***** Raw data

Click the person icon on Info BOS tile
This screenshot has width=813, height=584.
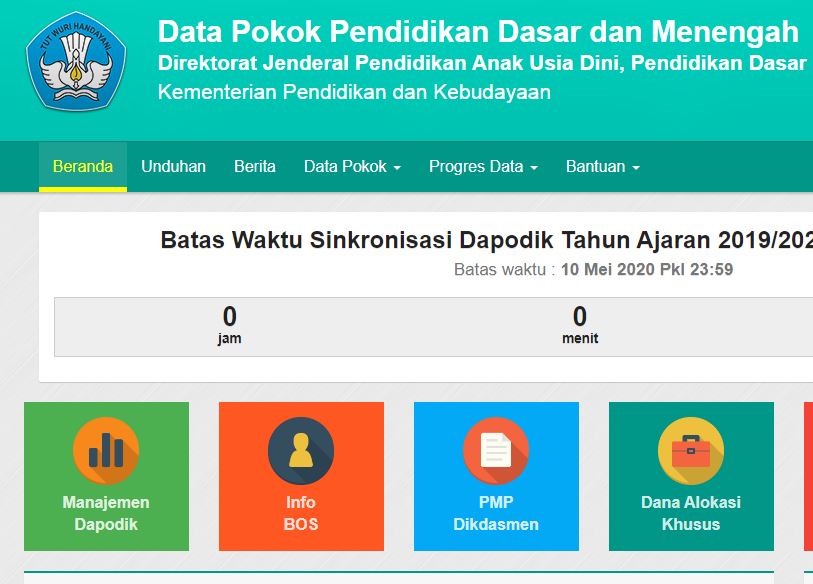pos(301,451)
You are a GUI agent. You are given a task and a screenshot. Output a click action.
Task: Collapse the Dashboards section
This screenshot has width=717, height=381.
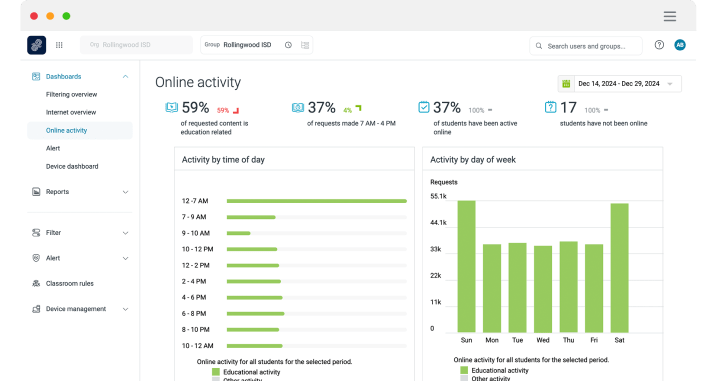tap(125, 76)

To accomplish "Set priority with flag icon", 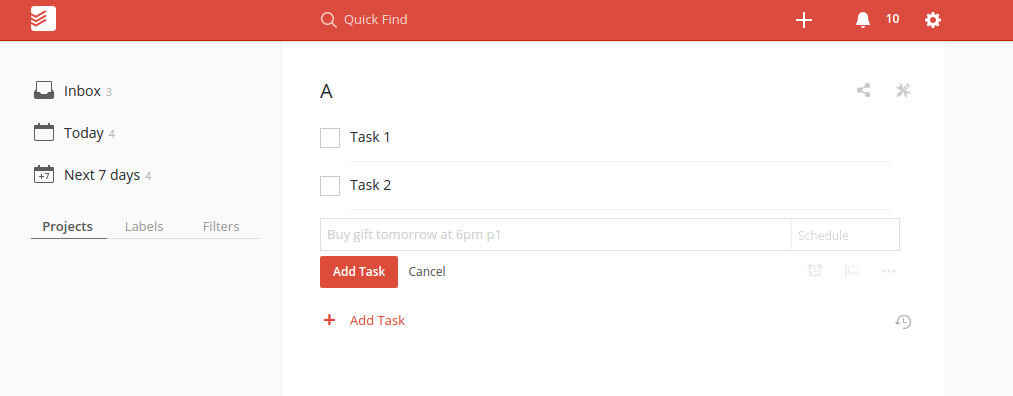I will point(852,271).
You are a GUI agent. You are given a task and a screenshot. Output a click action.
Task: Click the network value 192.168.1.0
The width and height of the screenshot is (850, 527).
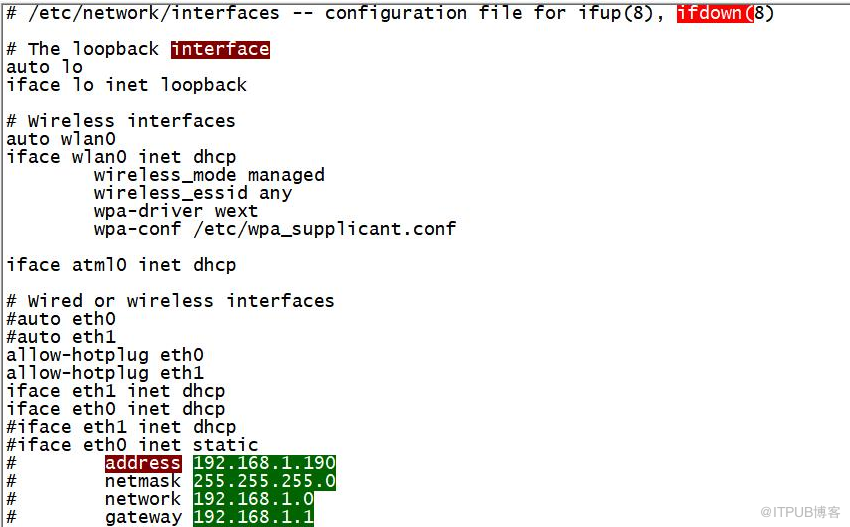(253, 499)
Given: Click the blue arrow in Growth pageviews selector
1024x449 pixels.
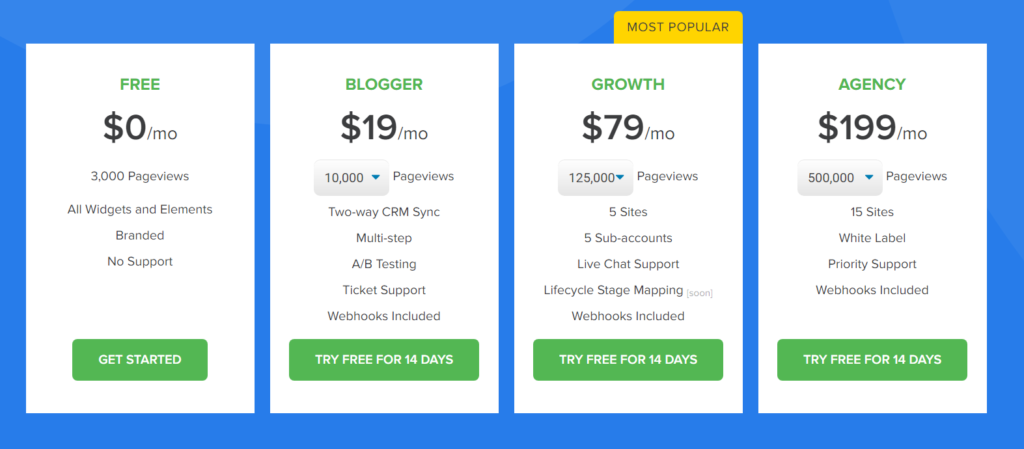Looking at the screenshot, I should [x=620, y=178].
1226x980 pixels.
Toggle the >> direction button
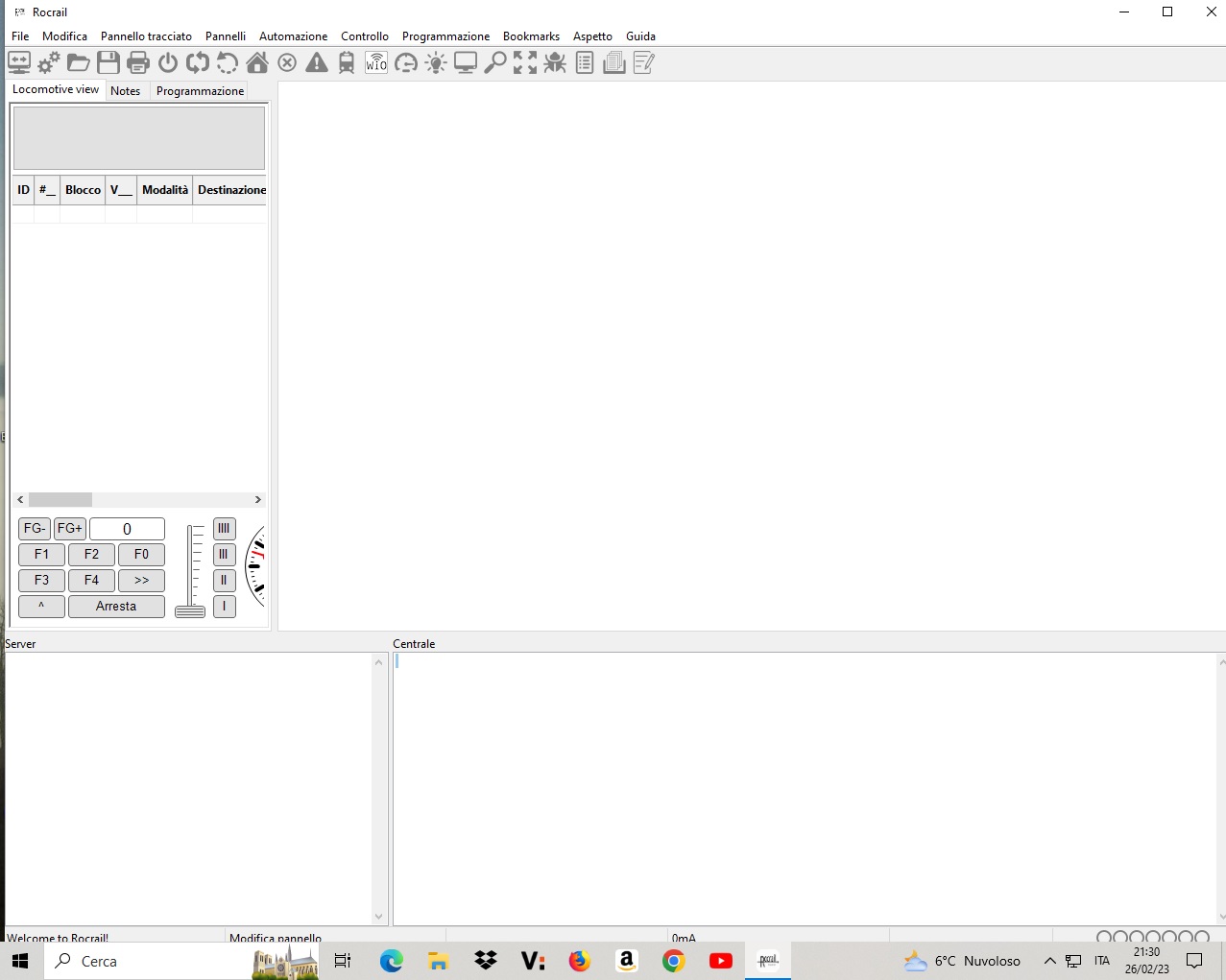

**********

— Instructions for the task —
With the pictures omitted, copy exactly the lines from the line that contains "The width and" through the end of the material.

— Solution for this task —
The width and height of the screenshot is (850, 527).
(253, 499)
Given: Click the blue arrow in Growth pageviews selector
1024x449 pixels.
Looking at the screenshot, I should [x=620, y=178].
1226x980 pixels.
Toggle the >> direction button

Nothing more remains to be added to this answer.